Sa langue sort plusieurs fois. Droit devant lorsque des propos négatifs ou ironiques sont verbalisés (à 11 sec. « j’ai vu une personne se faire écraser… » et à 1 min. 05, lorsqu’il dit en regardant de face la caméra « si cette personne est toujours en vie, j’aimerais bien la rencontrer »).

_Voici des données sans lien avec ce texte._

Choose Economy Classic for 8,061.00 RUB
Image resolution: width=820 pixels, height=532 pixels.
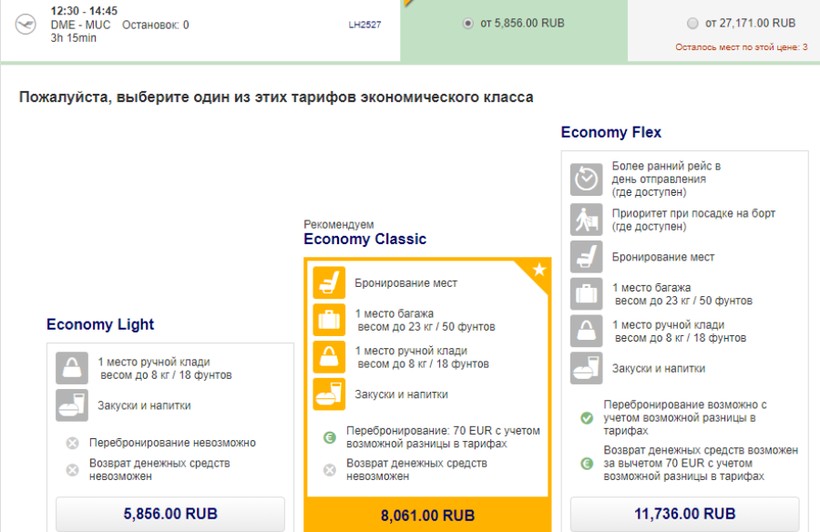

Elle sort aussi du coin gauche de la bouche pour rentrer au centre (2 min.27), pour traduire ici l’envie de nous faire compatir au fait qu’il n’a pas dormie depuis 36h.

 

Nous pouvons également observer des défocalisations actives du regard. C’est-à-dire que ses yeux vont s’arrêter sur différents points inexistants dans l’espace (défocalisation car son regard n’est plus dans celui de l’autre) mais de façon consciente, donc « calculée ». Ce n’est pas de la concentration qui permet de rappeler des souvenirs mais plutôt une construction consciente d’images où se mêlent réalité et fiction.

 

L’interviewé va aussi focaliser son regard dans celui du journaliste, par exemple à 1 min. 22, lorsqu’il dit avoir entendu le conducteur du scooter taper le camion. Il regarde le journaliste dans les yeux alors que la logique voudrait qu’il ait le regard tourné vers la gauche, plutôt dirigé vers le bas. Là, il cherche l’effet produit de son histoire dans le regard du journaliste pour pouvoir s’y adapter ensuite.

 

Enfin, en augmentant significativement la vitesse de lecture de la vidéo, vous vous apercevez que ses mouvements de tête sont stéréotypés, répondant à un rythme régulier qui est propre au « corps de bois » (cf Elodie Mielczarek, www.leblogdelasemio.com).

 

Pour conclure, le 1er témoignage est évident en termes d’authenticité parce qu’il ne soulève aucune question, même pour un néophyte.

 

Le 2nd en revanche est sujet à caution, tant la réalité vécue et évoquée se mélange dans des souvenirs qui semblent construits. La communication est moins fluide. Cette 2nde interview aurait mérité des questions plus précises de la part du journaliste.